Summary
- So far the impacts have been limited and benign.
- Tariff proceeds hit a record.
- No fallout on inflation, growth and consumers.
- No change in on-shore investment or manufacturing jobs.
- China emerged as a notable loser: both its economy and exports to the U.S. have been hurt.
- Impositions continue to evolve, and their full effects are still unfolding.
- Peak Impact Expected in the fourth quarter.
- These short-term outcomes reinforce our data-driven, rather than perception-driven, investment approach.
It’s been (almost) six months since Liberation Day, when President Trump announced sweeping tariffs that jolted financial markets. We take a look at how things have played out so far, from the U.S. perspective.
Highest Average U.S. Tariff Rate Since WWII
After the initial chaos and rounds of negotiation, the average tariff rate eased following Liberation Day, yet it still stands at the highest level since World War II.

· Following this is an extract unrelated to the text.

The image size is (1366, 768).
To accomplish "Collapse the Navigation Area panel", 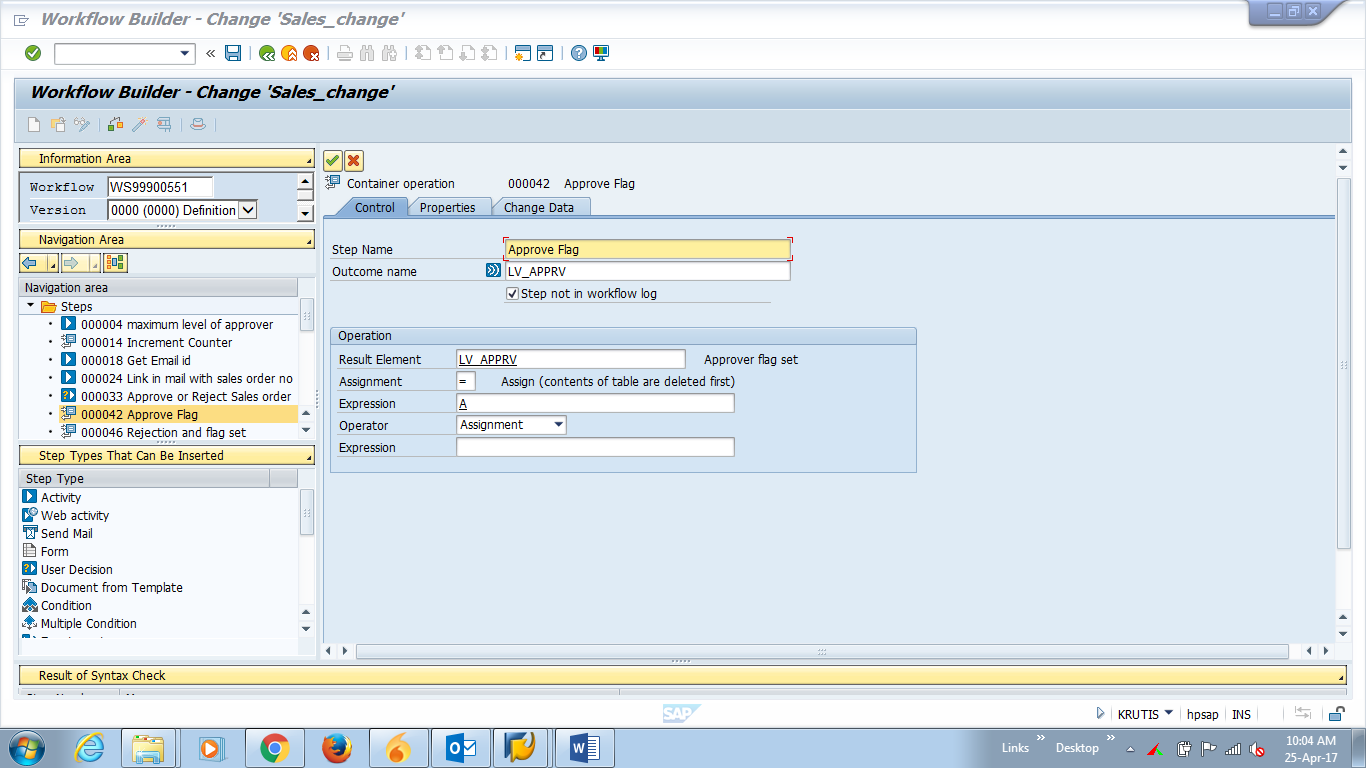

Additional tariffs continue to be introduced, leaving the situation fluid.
Historical Hauls
Tariff proceeds spiked. From April to August, net customs duties totaled $129 billion, compared to $38 billion over the same period last year.
Economy Holds Ground
Inflation saw a small uptick; Real growth remains stable.
Q3 real GDP is expected to grow at an annualized rate of 3.9%.

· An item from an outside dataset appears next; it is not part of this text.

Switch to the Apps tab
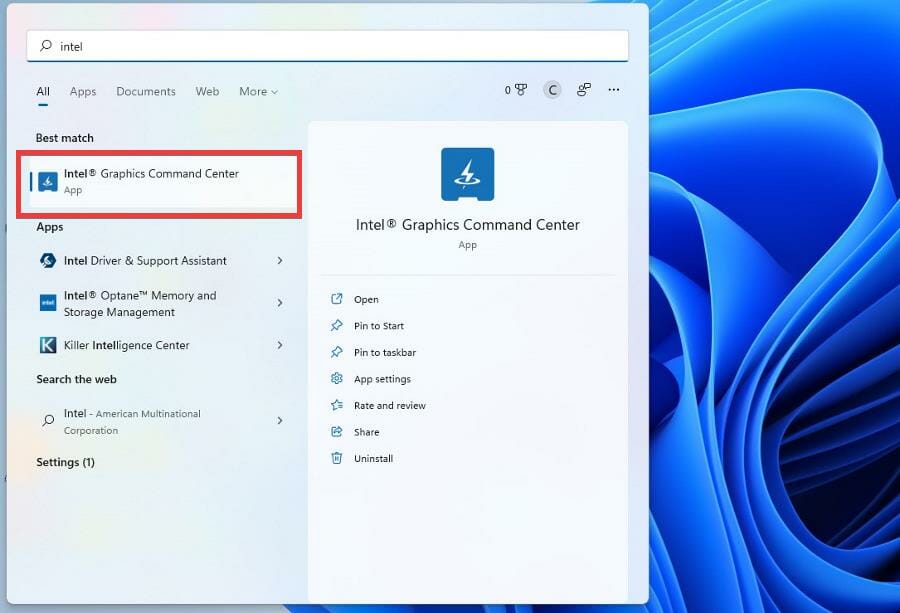Image resolution: width=900 pixels, height=613 pixels. [x=83, y=91]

Consumers Are In Good Shape
Levies have yet to hit consumers’ pockets.
Q2 GDP and consumption just got revised up yesterday and real disposable income grew 3.1% in the quarter, giving Americans more spending power.
Stocks Rally
Since Liberation Day, the NASDAQ has gained 44%, emerging markets 35%, the S&P 500 31%, and developed markets 27%. Over the trailing 1-yr, these indexes have advanced 12–24% and are all at their highest levels.
However, the effects among tariff-exposed stocks have been uneven:
Canadian stocks have risen, U.S. stocks have only just recovered to their January levels, and European stocks remain underwater.

Record U.S. Stocks Held by Foreigners
International investors have shown no signs of protesting U.S. equities: they have snapped up AI stocks and now hold roughly 30% of the nearly $60 trillion market.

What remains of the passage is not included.